(Pixel coordinate grounding data)
● ● ●

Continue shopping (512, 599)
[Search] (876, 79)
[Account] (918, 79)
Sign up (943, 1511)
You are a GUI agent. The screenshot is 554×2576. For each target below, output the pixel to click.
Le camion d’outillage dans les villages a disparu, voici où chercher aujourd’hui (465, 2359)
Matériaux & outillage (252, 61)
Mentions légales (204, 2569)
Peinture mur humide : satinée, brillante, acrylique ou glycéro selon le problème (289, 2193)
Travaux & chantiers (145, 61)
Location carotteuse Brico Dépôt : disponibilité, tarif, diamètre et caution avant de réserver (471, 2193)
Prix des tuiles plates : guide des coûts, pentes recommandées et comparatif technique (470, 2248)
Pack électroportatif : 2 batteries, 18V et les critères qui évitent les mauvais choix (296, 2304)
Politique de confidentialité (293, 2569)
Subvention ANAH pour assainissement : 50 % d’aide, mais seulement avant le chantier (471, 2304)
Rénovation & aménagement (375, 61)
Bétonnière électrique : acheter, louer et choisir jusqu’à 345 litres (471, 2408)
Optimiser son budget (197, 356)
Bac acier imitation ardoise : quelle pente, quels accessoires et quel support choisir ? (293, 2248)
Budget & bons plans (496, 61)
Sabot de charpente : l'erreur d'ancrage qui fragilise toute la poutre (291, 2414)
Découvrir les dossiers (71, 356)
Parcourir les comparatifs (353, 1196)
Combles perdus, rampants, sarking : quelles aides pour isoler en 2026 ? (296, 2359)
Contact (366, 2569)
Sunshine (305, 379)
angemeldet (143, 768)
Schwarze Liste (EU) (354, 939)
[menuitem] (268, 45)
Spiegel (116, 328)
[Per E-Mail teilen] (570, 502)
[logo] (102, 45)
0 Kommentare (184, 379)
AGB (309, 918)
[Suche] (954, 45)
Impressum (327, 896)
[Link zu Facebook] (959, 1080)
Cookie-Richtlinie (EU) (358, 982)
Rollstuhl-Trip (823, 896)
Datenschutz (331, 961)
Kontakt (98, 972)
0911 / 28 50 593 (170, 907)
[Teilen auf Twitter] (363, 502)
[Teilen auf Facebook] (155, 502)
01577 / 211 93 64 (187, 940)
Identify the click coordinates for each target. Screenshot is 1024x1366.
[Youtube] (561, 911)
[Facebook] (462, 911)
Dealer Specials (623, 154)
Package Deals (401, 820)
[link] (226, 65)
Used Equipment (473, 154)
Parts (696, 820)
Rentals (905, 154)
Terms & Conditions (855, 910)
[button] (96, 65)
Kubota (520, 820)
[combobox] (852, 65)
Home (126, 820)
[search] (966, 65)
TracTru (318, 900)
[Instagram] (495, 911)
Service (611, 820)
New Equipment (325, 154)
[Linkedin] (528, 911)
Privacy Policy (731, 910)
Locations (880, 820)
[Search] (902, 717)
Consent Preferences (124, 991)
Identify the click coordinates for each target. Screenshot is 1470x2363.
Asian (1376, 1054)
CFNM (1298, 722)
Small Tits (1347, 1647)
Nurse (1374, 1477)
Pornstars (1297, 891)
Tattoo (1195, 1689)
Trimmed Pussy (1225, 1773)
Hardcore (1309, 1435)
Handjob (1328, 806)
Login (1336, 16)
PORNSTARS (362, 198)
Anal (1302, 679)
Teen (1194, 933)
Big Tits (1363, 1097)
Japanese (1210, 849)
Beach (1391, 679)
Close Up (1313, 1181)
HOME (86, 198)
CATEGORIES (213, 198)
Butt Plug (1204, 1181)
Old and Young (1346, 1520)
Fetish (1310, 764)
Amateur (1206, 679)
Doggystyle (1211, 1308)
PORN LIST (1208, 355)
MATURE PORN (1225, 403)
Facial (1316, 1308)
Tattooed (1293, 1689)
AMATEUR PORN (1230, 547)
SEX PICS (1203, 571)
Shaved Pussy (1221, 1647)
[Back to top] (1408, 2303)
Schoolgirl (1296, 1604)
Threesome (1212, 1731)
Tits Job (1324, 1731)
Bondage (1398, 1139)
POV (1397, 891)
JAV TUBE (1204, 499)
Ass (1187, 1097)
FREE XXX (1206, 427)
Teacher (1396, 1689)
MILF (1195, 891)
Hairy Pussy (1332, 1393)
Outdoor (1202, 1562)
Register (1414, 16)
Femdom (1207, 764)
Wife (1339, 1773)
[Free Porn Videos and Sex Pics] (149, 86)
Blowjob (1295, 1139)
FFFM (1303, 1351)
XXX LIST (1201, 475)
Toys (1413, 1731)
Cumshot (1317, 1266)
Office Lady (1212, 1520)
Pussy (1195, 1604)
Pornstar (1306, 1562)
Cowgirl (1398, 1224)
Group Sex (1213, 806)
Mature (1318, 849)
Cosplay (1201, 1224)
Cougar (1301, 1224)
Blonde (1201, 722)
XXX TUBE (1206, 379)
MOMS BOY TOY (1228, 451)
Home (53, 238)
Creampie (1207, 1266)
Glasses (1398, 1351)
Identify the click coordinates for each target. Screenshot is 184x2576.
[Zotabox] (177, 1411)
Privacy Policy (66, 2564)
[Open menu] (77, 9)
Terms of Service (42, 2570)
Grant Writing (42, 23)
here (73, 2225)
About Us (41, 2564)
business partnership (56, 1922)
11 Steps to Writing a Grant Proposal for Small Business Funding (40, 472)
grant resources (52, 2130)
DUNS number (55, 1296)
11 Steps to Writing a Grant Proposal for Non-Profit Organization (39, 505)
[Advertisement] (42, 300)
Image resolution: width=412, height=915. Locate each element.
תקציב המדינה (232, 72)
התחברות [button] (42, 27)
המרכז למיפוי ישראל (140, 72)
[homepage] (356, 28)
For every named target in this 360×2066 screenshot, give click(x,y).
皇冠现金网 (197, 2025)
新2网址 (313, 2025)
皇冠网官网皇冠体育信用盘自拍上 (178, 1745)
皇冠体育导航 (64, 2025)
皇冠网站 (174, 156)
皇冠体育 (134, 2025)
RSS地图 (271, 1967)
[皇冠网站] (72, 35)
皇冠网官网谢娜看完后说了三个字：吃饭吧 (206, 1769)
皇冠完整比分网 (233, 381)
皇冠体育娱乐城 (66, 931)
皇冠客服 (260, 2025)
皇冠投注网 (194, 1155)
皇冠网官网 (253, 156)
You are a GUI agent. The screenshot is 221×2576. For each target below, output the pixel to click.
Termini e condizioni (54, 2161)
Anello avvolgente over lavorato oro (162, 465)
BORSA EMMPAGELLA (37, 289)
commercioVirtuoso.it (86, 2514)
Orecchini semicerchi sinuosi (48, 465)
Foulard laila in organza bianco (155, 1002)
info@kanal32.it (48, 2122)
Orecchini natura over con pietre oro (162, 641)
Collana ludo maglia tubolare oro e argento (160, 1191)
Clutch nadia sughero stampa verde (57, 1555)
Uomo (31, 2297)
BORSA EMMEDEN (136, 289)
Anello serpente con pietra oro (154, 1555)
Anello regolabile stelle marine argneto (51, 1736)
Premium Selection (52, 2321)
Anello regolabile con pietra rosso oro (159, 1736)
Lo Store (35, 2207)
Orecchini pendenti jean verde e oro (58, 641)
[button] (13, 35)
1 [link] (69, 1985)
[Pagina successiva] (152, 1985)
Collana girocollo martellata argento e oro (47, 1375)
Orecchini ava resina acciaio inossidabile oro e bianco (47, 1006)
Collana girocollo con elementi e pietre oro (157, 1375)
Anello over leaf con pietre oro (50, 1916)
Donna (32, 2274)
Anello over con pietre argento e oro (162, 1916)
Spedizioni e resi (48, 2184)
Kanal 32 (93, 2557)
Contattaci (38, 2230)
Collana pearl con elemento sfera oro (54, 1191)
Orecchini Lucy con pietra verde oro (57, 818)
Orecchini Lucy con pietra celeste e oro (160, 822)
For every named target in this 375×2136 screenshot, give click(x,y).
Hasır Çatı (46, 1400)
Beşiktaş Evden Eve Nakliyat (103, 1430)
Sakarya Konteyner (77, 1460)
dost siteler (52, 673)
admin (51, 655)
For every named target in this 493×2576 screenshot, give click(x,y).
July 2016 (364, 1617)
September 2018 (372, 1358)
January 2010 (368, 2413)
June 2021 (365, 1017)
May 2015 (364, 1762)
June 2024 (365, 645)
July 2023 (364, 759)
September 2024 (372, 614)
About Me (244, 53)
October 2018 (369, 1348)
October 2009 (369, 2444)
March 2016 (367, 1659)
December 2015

● ● ●

What the task asks: Out of the data above, transcribe exactly and only the lines starting with the line that has "Combles perdus, rampants, sarking" and going on through the line that has "Datenschutz (331, 961)", both included.

Reply:
Combles perdus, rampants, sarking : quelles aides pour isoler en 2026 ? (296, 2359)
Contact (366, 2569)
Sunshine (305, 379)
angemeldet (143, 768)
Schwarze Liste (EU) (354, 939)
[menuitem] (268, 45)
Spiegel (116, 328)
[Per E-Mail teilen] (570, 502)
[logo] (102, 45)
0 Kommentare (184, 379)
AGB (309, 918)
[Suche] (954, 45)
Impressum (327, 896)
[Link zu Facebook] (959, 1080)
Cookie-Richtlinie (EU) (358, 982)
Rollstuhl-Trip (823, 896)
Datenschutz (331, 961)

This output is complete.